--- GIVEN RECORDS ---
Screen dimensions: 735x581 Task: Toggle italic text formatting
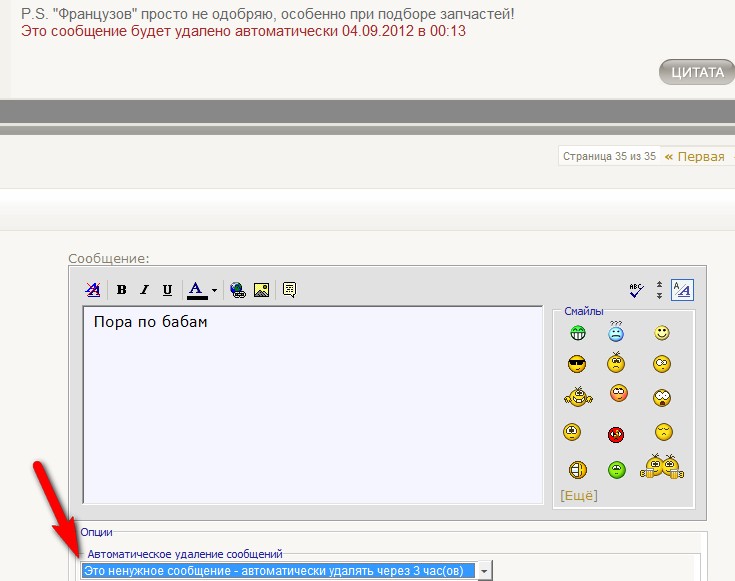pyautogui.click(x=144, y=290)
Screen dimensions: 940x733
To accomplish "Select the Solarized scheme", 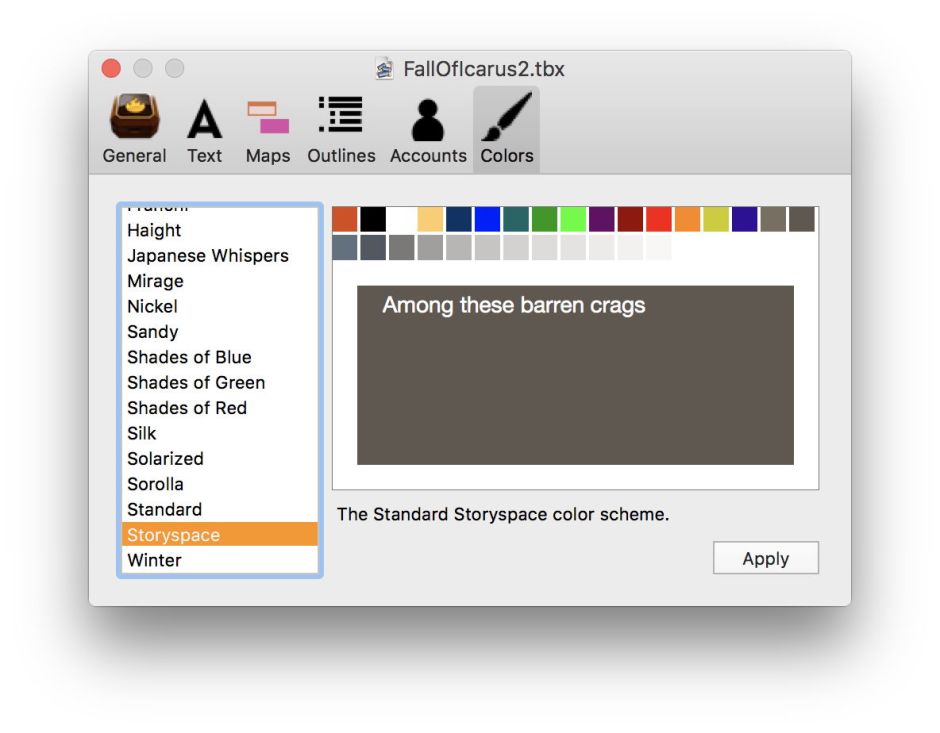I will 164,458.
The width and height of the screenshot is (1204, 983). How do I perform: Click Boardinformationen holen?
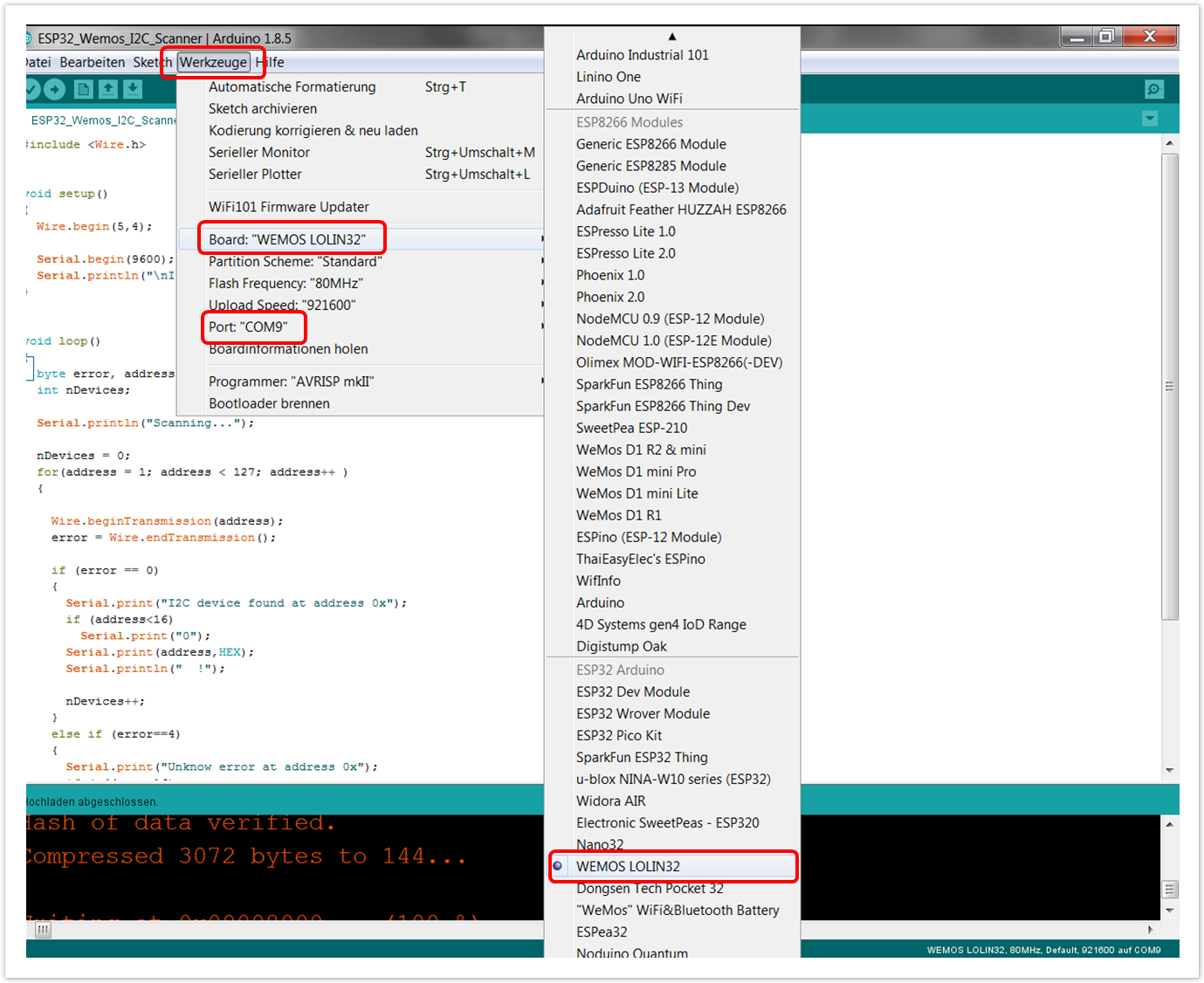click(288, 349)
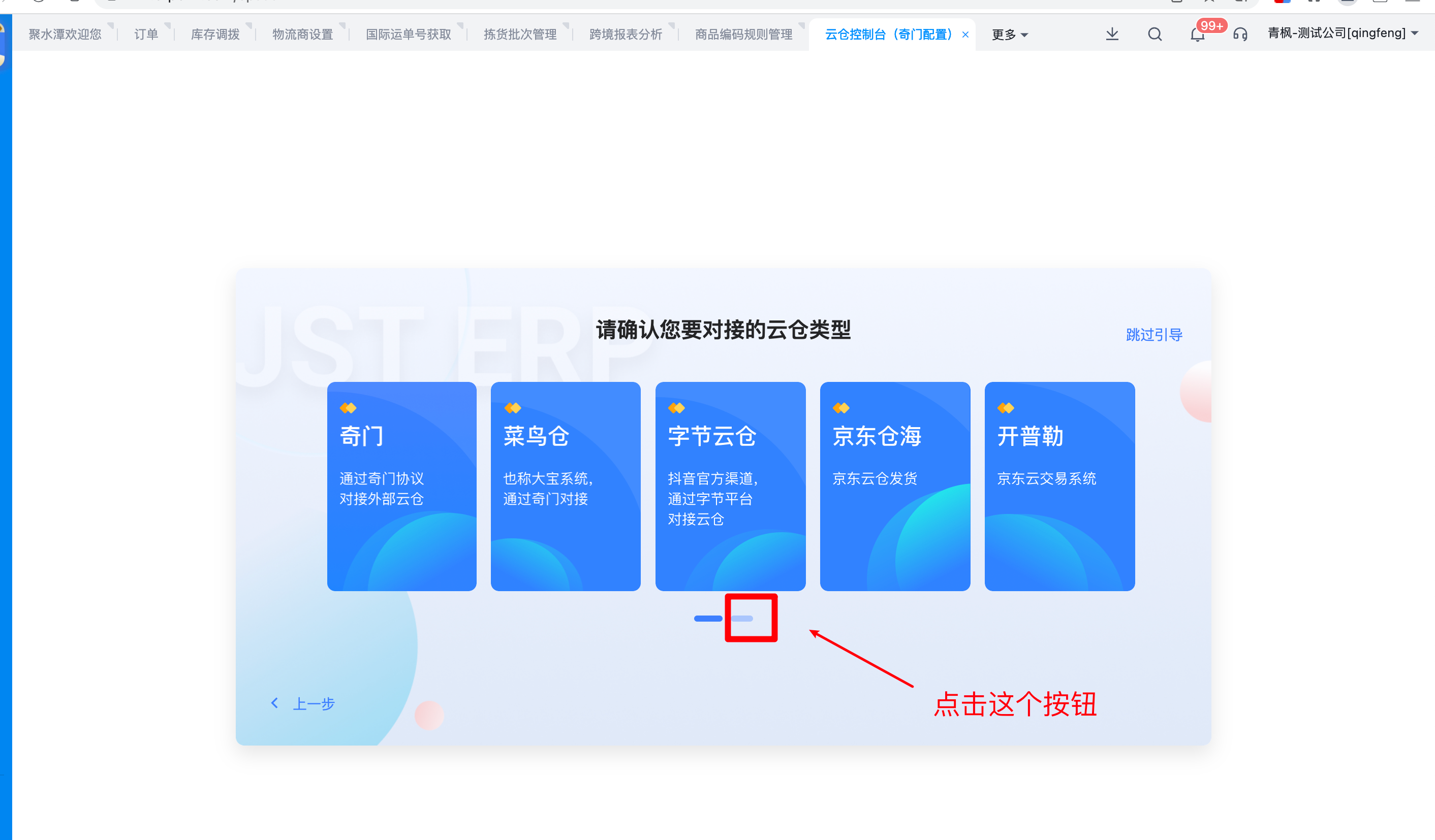The image size is (1435, 840).
Task: Open the 跨境报表分析 tab
Action: point(626,35)
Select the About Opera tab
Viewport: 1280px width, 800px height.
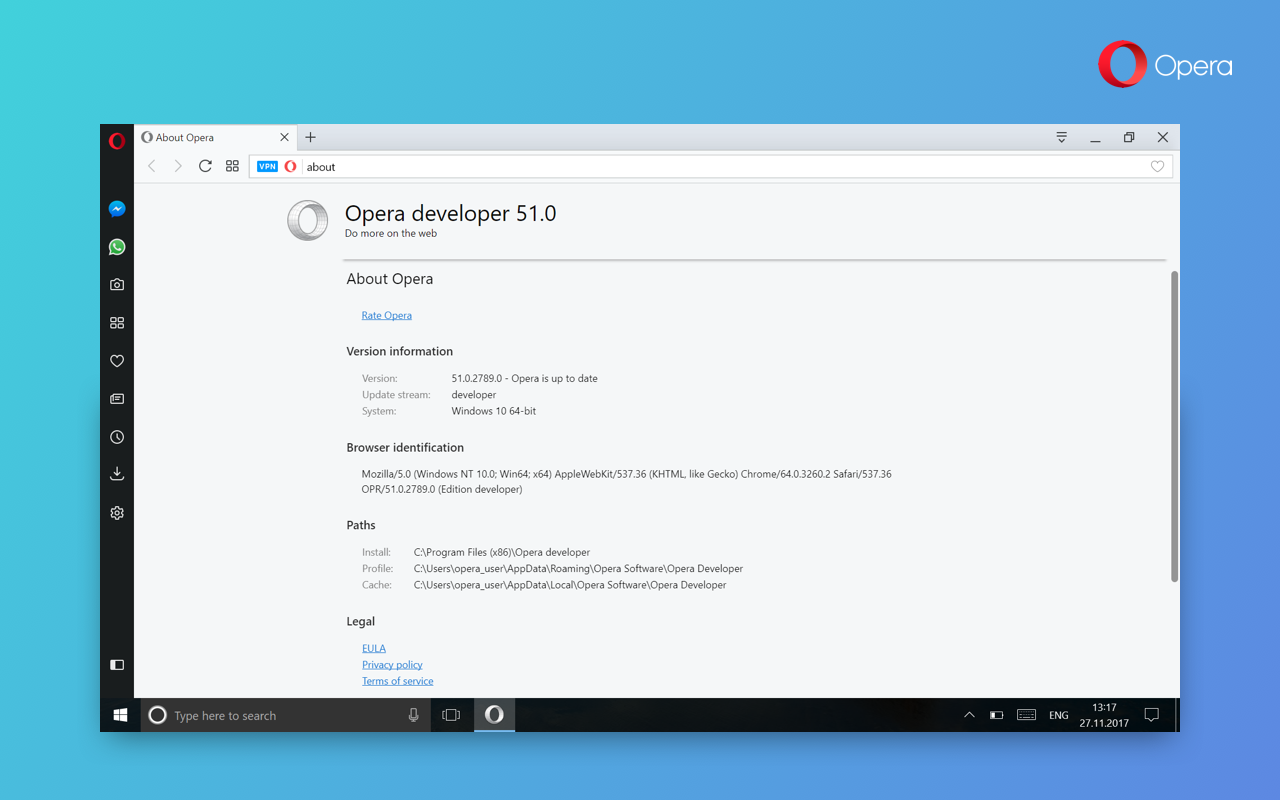pos(205,138)
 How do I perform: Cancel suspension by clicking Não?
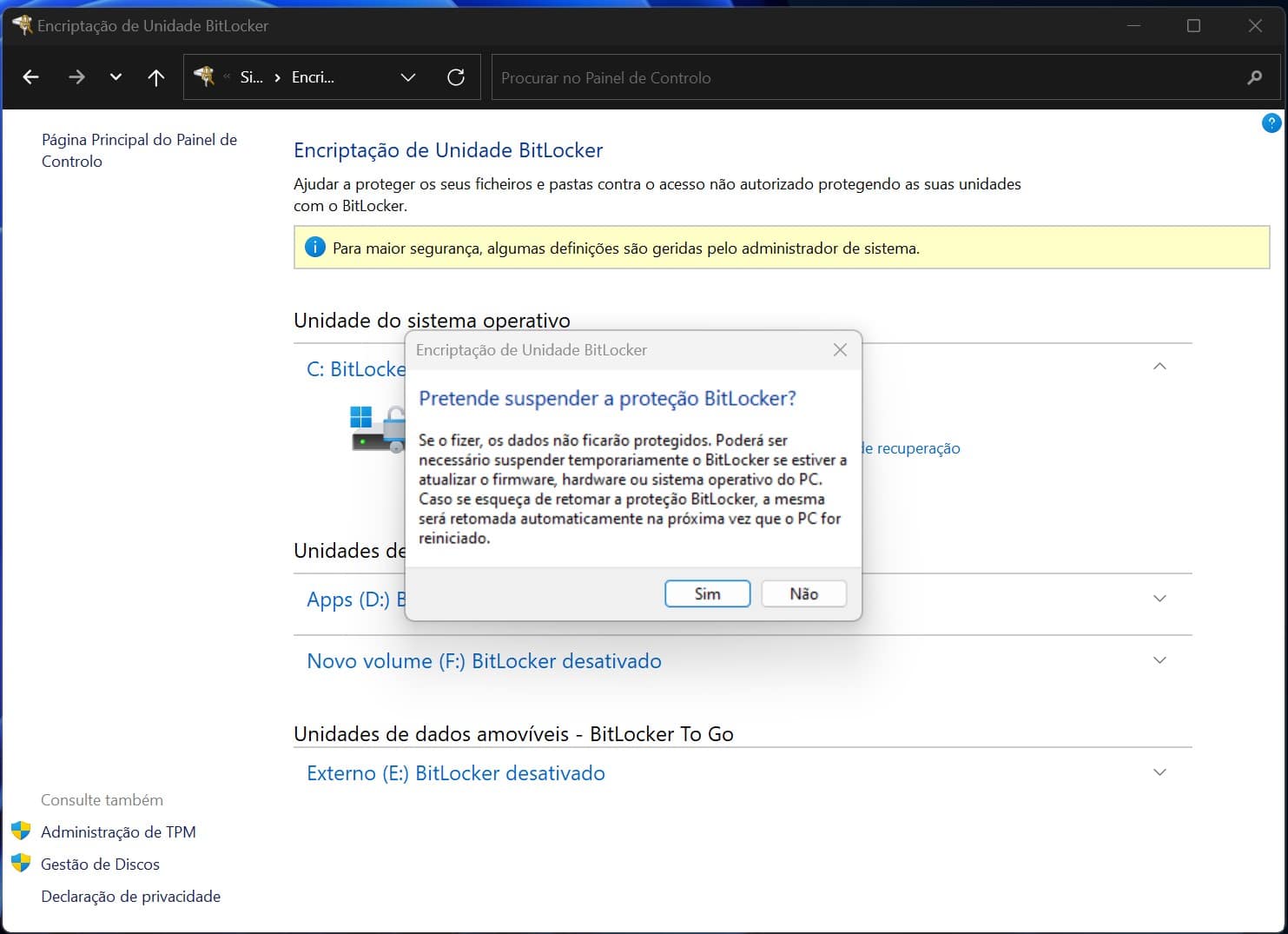coord(803,593)
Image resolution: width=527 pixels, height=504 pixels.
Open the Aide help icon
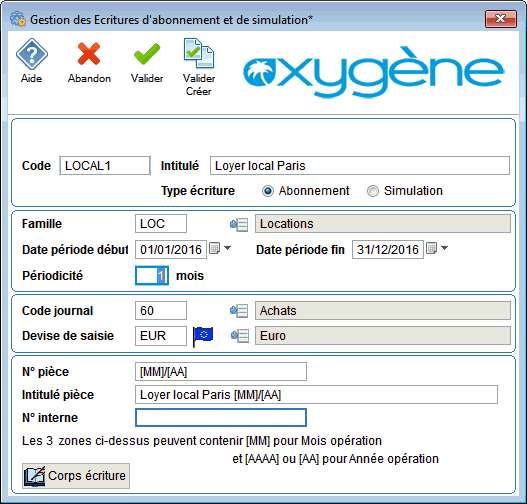click(32, 54)
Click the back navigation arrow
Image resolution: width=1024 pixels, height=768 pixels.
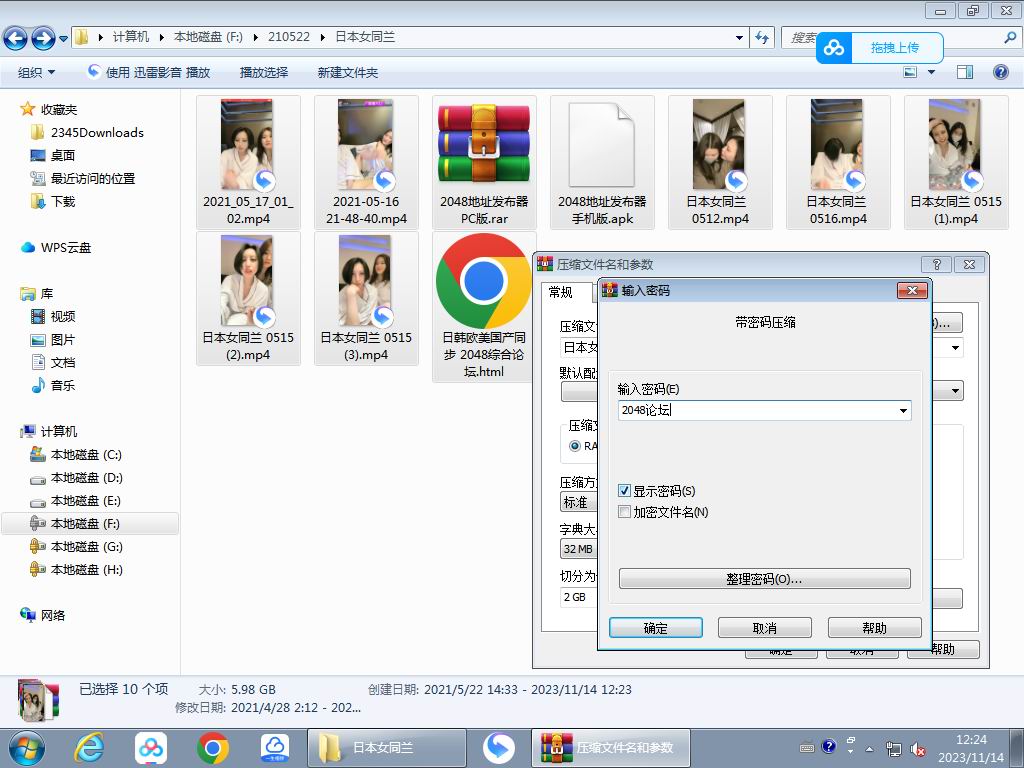(x=15, y=38)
---
GOAL OF THE EXERCISE:
Return word for word the line bearing "How do I perform: Cancel" and every later line of the entries, but none of the pictures.

PROBLEM SOLUTION:
 How do I perform: Cancel suspension by clicking Não?
coord(803,593)
Image resolution: width=527 pixels, height=504 pixels.
Open the Aide help icon
click(32, 54)
Click the back navigation arrow
Image resolution: width=1024 pixels, height=768 pixels.
(x=15, y=38)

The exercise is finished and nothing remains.